I will give some thought to questions raised here.I will get back to you before 1st of June.

I was unable to participate in your Twitter chat of the 17th April because I was unable to access my e-mails for more than four weeks. I will update my account information to ensure appropriate delivery to me.

Good Article.. Its the fact that we use technology in our daily life in various ways which makes our life easier and smarter.I am looking forward to see more technology involvement in public health service so that we can save precious life of peoples with the help of technology.

I'm glad you are having this discussion. I personally don't have bluetooth or many of the "smart" devices mentioned. Having said that, I think regulation needs to be greatly increased for standard e-mail. I have more than one e-mail account; I get no spam on one because the provider blocks all junk e-mail. On my other account, I receive repeated spam from the same sources, despite repeated attempts to block it or report it as a phishing scam. I fully agree with Chris C. that regulations must be changed; all e-mail providers should be mandated to delete all junk mail upon request. It would be helpful to have a consumer panel at the upcoming meeting as well as ongoing consumer surveys to find out what kind of security issues are most problematic.

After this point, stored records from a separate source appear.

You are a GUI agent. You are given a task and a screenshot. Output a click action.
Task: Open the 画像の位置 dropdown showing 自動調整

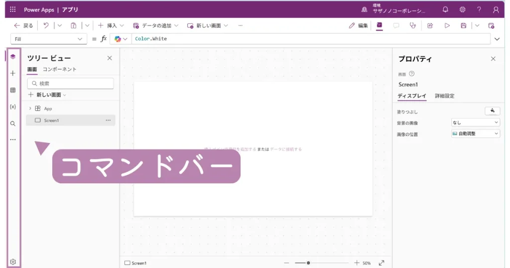point(475,134)
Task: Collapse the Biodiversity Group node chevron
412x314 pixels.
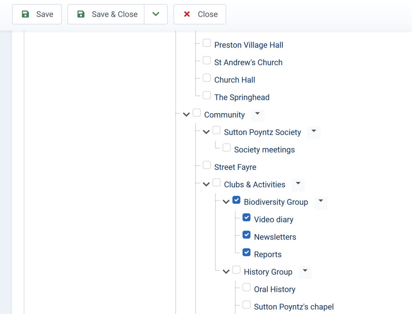Action: coord(226,202)
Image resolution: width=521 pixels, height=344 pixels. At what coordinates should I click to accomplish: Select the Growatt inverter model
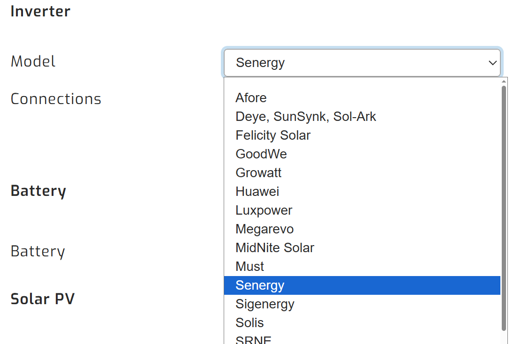pyautogui.click(x=258, y=172)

Before we start talking about all the cool applications Tech can give us. We MUST discuss Infrastructure. 99% of all "To Home" or "To Business" Internet connections are done over aging and decaying copper lines. Doesn't matter if we are talking about "Broadband" or "DialUp" internet connections, its all done over copper. The grants many companies received over the last 20 years to upgrade infrastructure, which was meant for Fiber build outs, was used for Copper buildouts and fiber trunking only.

Google's recent Total Fiber service shows exactly what is needed nationwide. As demands for both access and speed go up, copper just can't keep pace. For that fact because of the properties of copper wiring Services like Time Warner or CableVision and others who offer high speed internet access, can't actually provide the speeds advertised most of the time.

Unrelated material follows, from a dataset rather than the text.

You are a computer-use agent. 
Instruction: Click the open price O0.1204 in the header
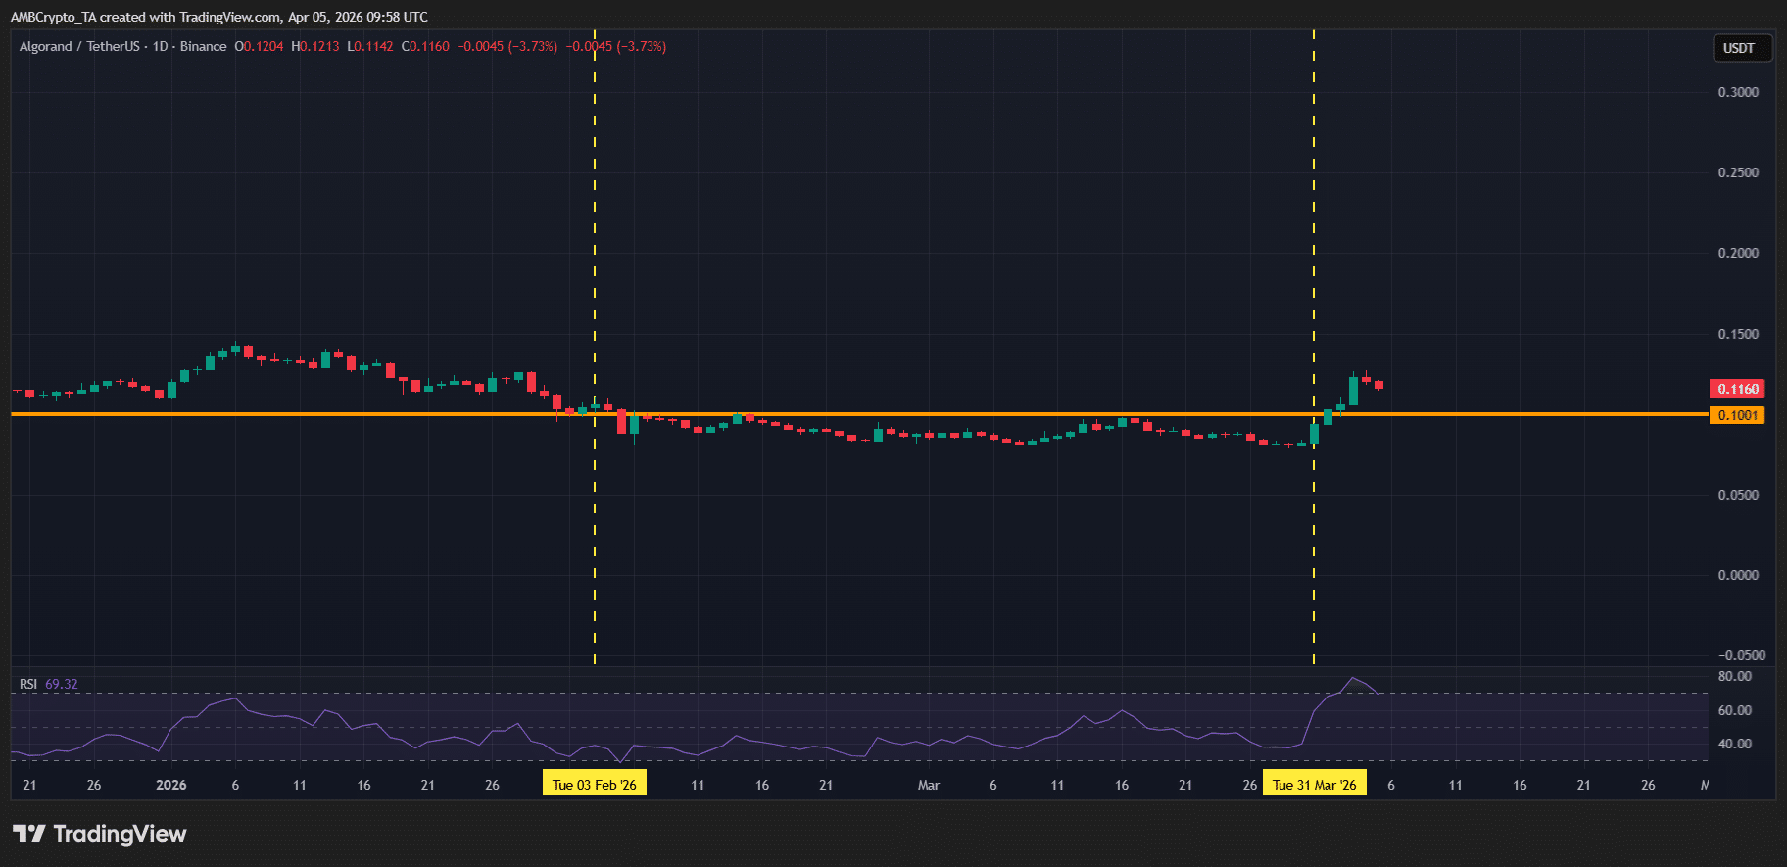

In my case for example. I use Time Warner's Roadrunner service. I pay for a 5mbps upload and 5mbps download connection. My actual real world results are 1.5mbps download at most and around 500kbps upload speeds. Useable but not what I am paying for and there isn't anything they can really do because its a result of the copper connections.

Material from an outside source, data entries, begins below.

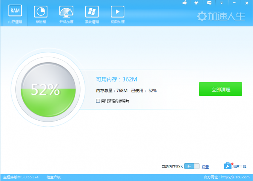This screenshot has height=181, width=253.
Task: Click the 可用内存 362M text
Action: click(117, 80)
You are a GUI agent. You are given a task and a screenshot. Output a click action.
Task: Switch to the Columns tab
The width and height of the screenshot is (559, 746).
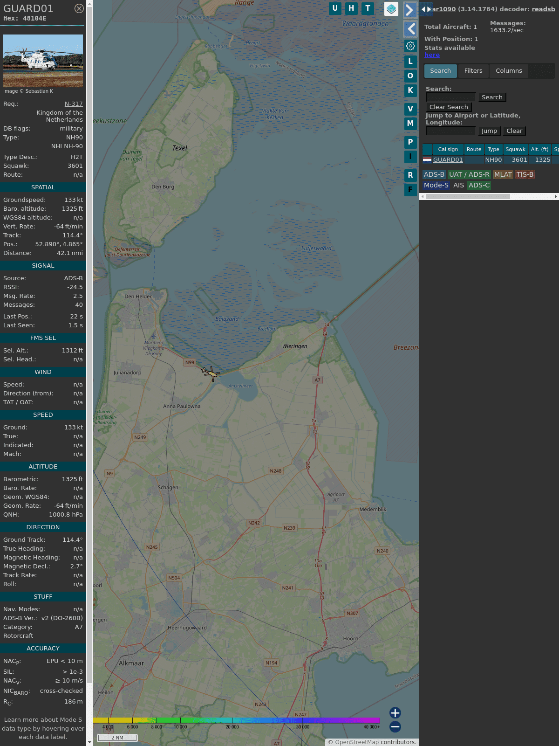coord(509,71)
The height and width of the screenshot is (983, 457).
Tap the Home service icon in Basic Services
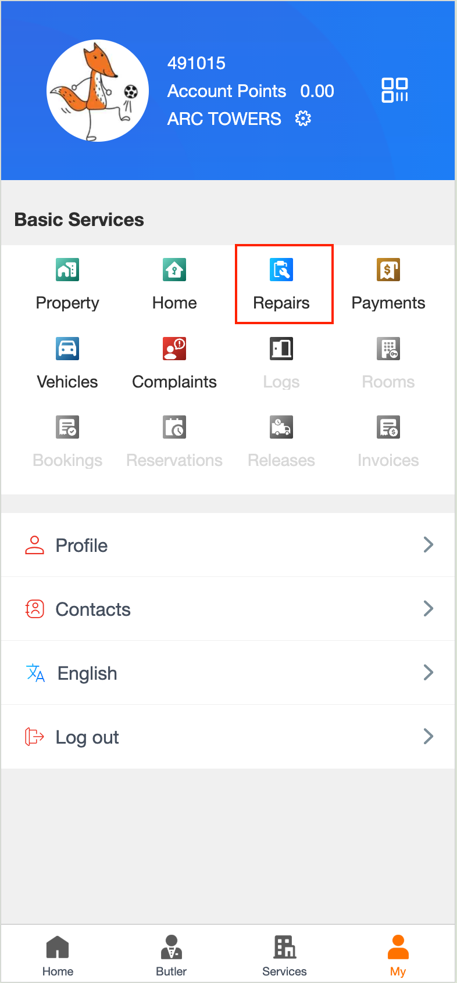tap(174, 270)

It should be noted that the U.S. is really lagging behind in internet infrastructure compared to Europe. Most european nations have 1gb or higher connections "To Home" and "To Business" at relatively the same costs as what Americans are paying for slower copper connections.

A dedicated program needs to be put in place and funded to begin a nationwide ground up rebuilding of out communication infrastructure. Replacing all the outdated copper with Fiber Optic cable.

Great Article! Wonderful questions and insight! It reminds me of a recent broadcast done by a major news source where a professor at a leading tech university demonstrated that he could “hack” into a car’s computer system using the sim card that onstar uses to communicate with their call centers. Once he hacked into the system he was able to override the controls and control the car remotely. He then demonstrated he could make the car brake on command, accelerate, and even kill the engine all on command. This raises many concerns from a terrorist standpoint. Also from a vandalism stand point. New generations always grasp this technology way faster than anyone else. What is to say there will not be tech hoodlums hacking into our cars, cell phones, security systems and wreaking havoc? I think we need some regulation into the tech industry to secure our right to privacy according to the constitution. Also we need regulations that hold the companies that make this technology accountable for implementing extreme security to protect the end users.